LAPD unit disproportionately stopped black drivers, data show
To combat a surge in violent crime, the Los Angeles Police Department doubled the size of its Metropolitan Division in 2015, creating special units to swarm crime hot spots.
Metro officers in unmarked dark-gray SUVs began pulling over drivers to search cars for guns or drugs. By 2018, the number of cars stopped by Metro was nearly 14 times higher than before the expansion.
The effectiveness of the strategy is hard to assess.
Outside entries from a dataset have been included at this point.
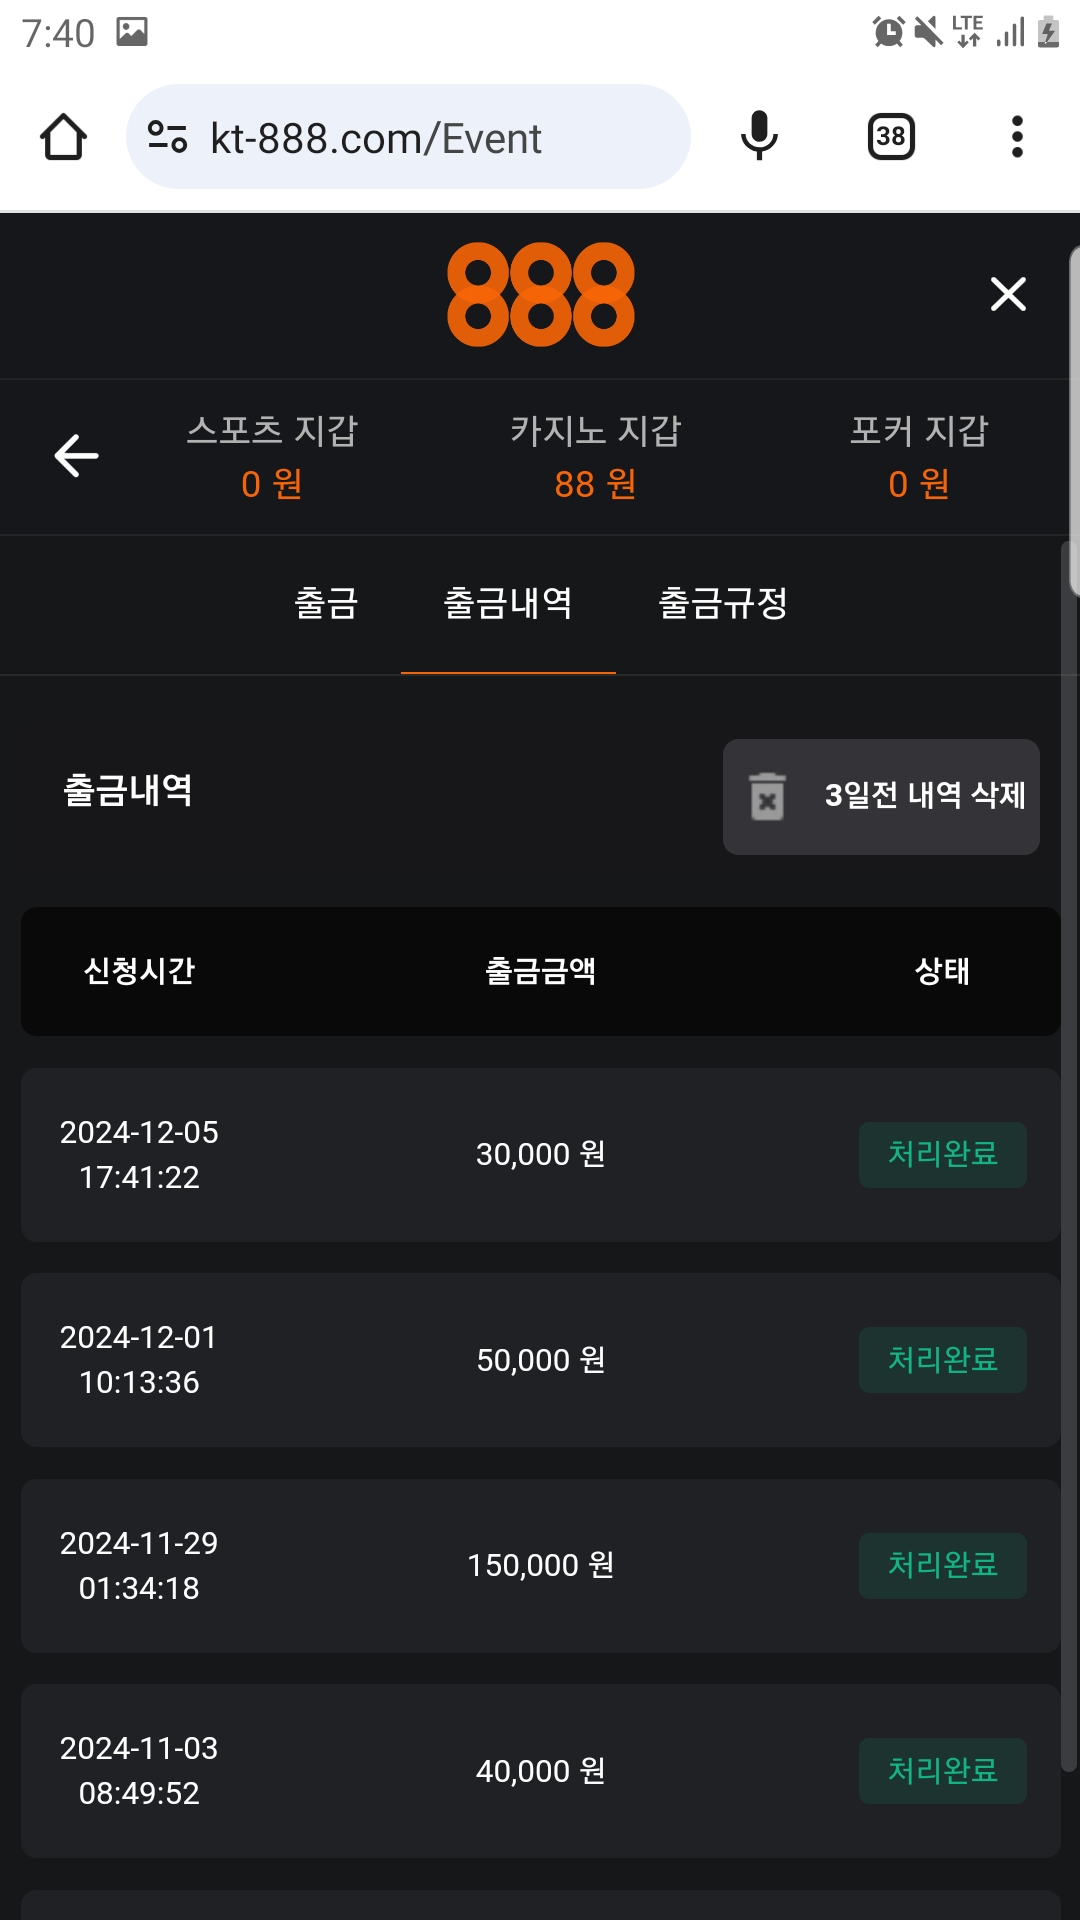This screenshot has width=1080, height=1920.
Task: Select the 스포츠 지갑 balance
Action: point(272,457)
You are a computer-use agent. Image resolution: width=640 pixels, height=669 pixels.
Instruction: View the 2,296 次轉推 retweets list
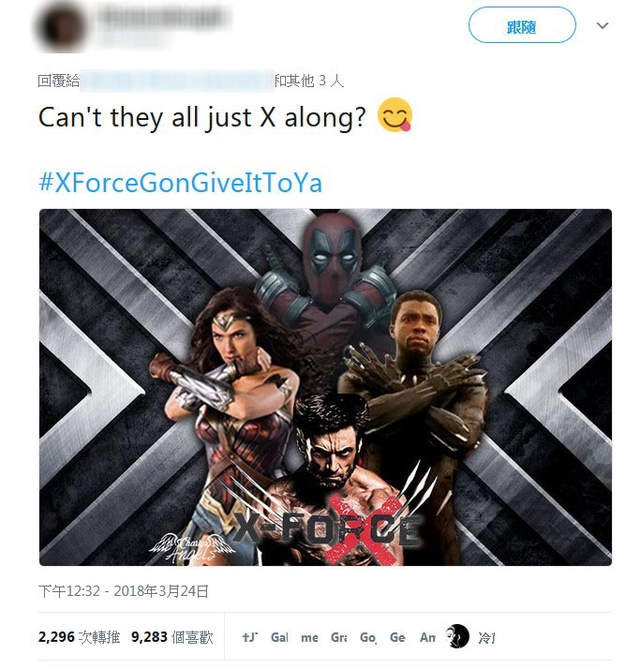[79, 637]

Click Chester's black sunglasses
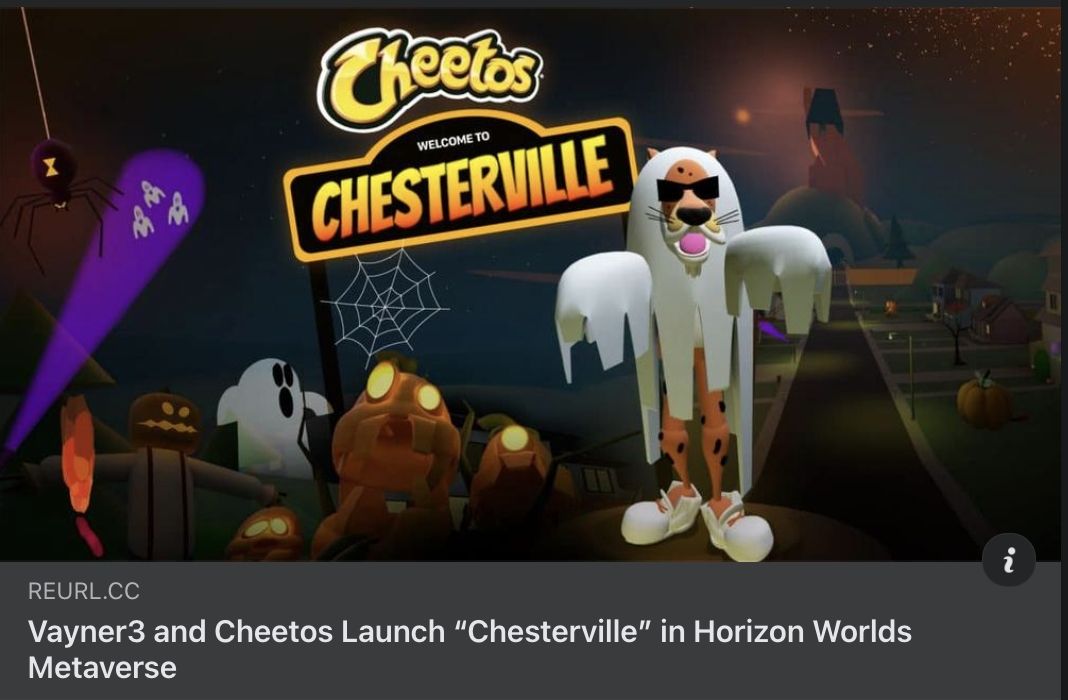point(687,187)
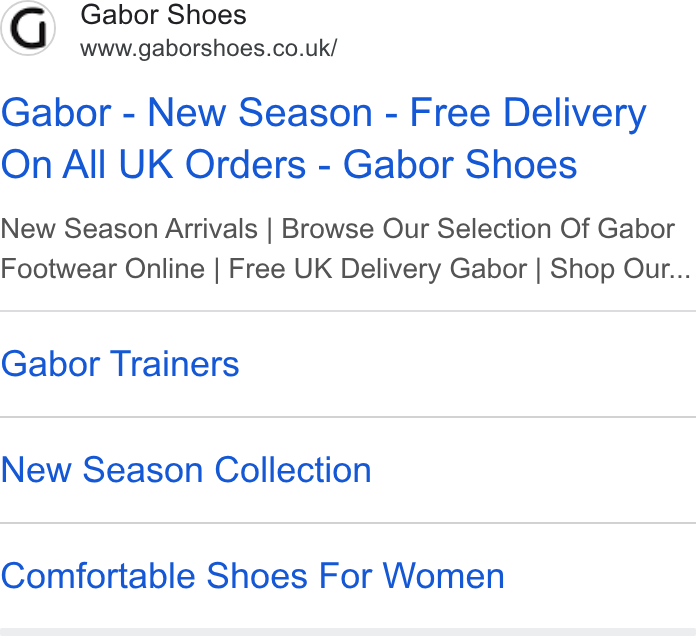Click the words 'Free Delivery' in the headline
This screenshot has height=636, width=696.
pos(528,113)
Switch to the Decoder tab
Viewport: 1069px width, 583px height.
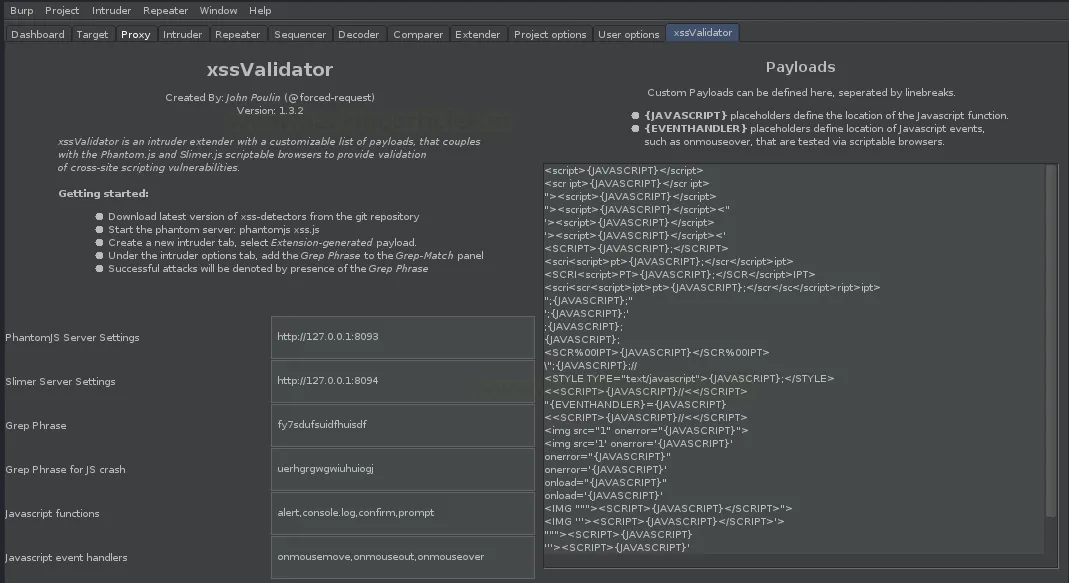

Crime continued to rise for several years before falling in 2018.
But it has caused a shift that some consider alarming: Metro officers stop black drivers at a rate more than five times their share of the city's population, according to a Los Angeles Times analysis.
Nearly half the drivers stopped by Metro are black, which has helped drive up the share of black people stopped by the LAPD overall from 21 percent to 28 percent since the Metro expansion, in a city that is 9 percent black, according to the analysis.
Metro makes most of its vehicle stops in South Los Angeles, which is almost one-third black. But even there, the percentage of black drivers stopped by Metro is twice their share of the population, the analysis found.
The data analyzed do not show why individual officers pulled over drivers. They do not contain information about whether drivers were searched, ticketed or arrested after the stops. Nor can the data prove that Metro officers are engaged in racial profiling.